One, that the Universe provides what you need.
Two, that when something comes up in your life over and over again, it is there to help you learn a lesson.
I started taking yoga classes when I was beginning my chemotherapy for breast cancer.  I was losing my mind from the fear, anxiety, stress, and worry of the 3 months that started with my diagnosis, reeled with 3 surgeries in 45 days, and that moment when I knew I had to find something that would help me find some peace of mind.  I couldn’t keep living in this space of desperation and fear.
I found a life-changing kundalini yoga class, and I never looked back.
Instantly, despite being physically challenged from a bilateral mastectomy and mentally, emotionally and spiritually depleted, I felt joy, peace, and acceptance.  My life was changed in profound ways as I faithfully attended my weekly class.
When I emerged from my treatments, I was drawn to attending a teacher training class to deepen my personal practice.  I wasn’t thinking that I wanted to teach, but once I finished my certification, I knew that I wanted to reach out to others who were suffering and share this incredibly powerful practice with them.
So I began to teach.
On a good day, I would get 4 or 5 students.  Sometimes, one or two students. Sometimes, no one would show up at all.
I was, of course, discouraged when no one showed.  After a second week in a row with no students, I had a good bawl in my minivan on the way home. Was it worth all this frustration?  Was it worth my time?  What was the point?
Then I had a conversation with my partner, who reminded me that it wasn’t about me, it was about the yoga.  The Universe would bring me the students that needed it, when they needed it.  It wasn’t about making some money on the side, it wasn’t about ME, it was about the yoga.  The first thing I had learned in teacher training is that it isn’t about YOU as a teacher, it isn’t about your ego, having groupies, or having a huge number of students show up.  The teacher is the conduit for the teachings.  The teachings flow through you. Yoga heals, not the one teaching it.
I reorganized the class, I laid aside any attachment to how many students came to class.  I vowed to be fully present for whoever showed up.

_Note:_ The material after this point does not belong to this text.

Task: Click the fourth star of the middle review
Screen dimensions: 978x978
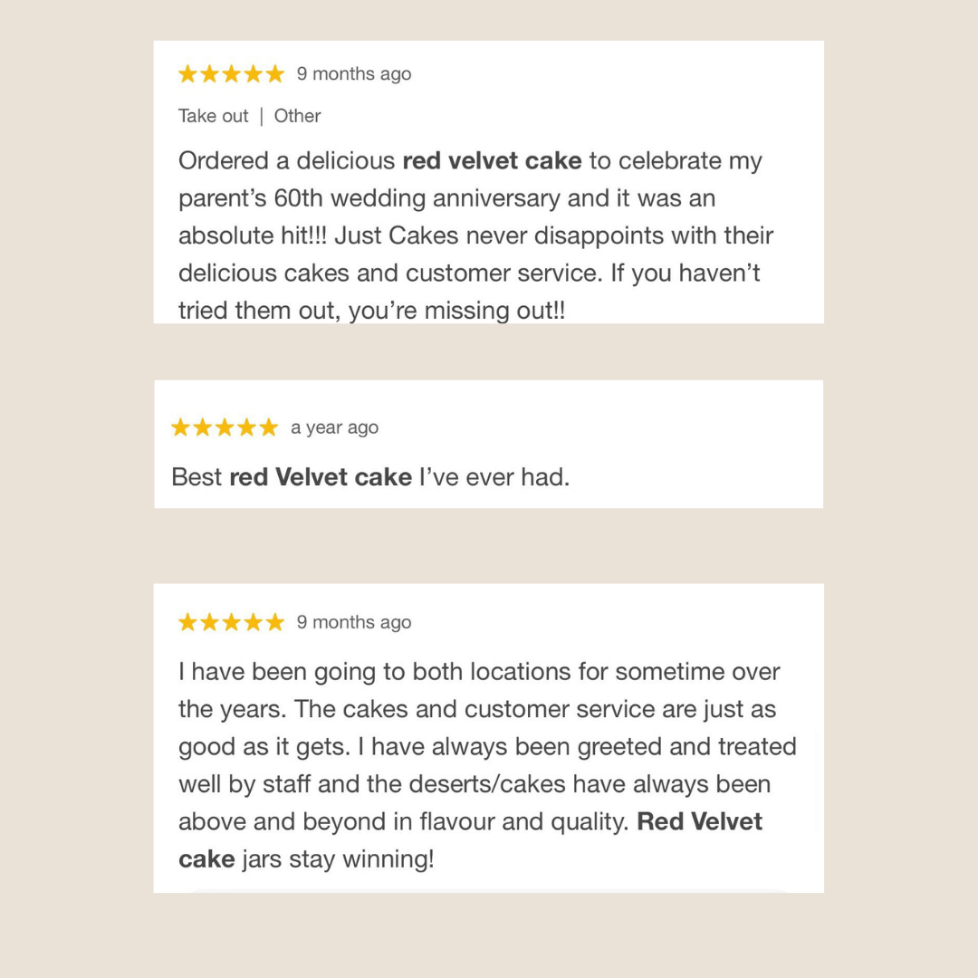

When I again had weeks with no takers, I took that time for myself, to grace myself with yoga in that special space, to chant, to meditate,to sing, to dance, to go within, to reconnect, to rejuvenate. I just flowed with whatever energy or vibe was flowing within me on that given evening. Even though I know how transformational yoga has been in my life, I often made excuses not to carve out that time for self-care in my day.The Universe knew I had a lesson to learn, and it kept sending me reminders until I finally caught on.  I was reminded to take the time to take care of Myself.Nothing changed about my external circumstances.  Still now, sometimes, there are students, sometimes there aren’t.  The only thing that changed was My response to it.  And so it is, not just with yoga, but with everything in life.  I can meet challenges or disappointments with resistance, anger, fear or anxiety, or I can dip my toes into the flow of the Universe and know that grace and peace come with it.

As the Rolling Stones might say, “You can’t always get what you want, but  you get what you need.”

p.s.–Thanks for checking out my first blog post.  I had a lot of beginner angst with the process, but finally decided to just dive in and go for it!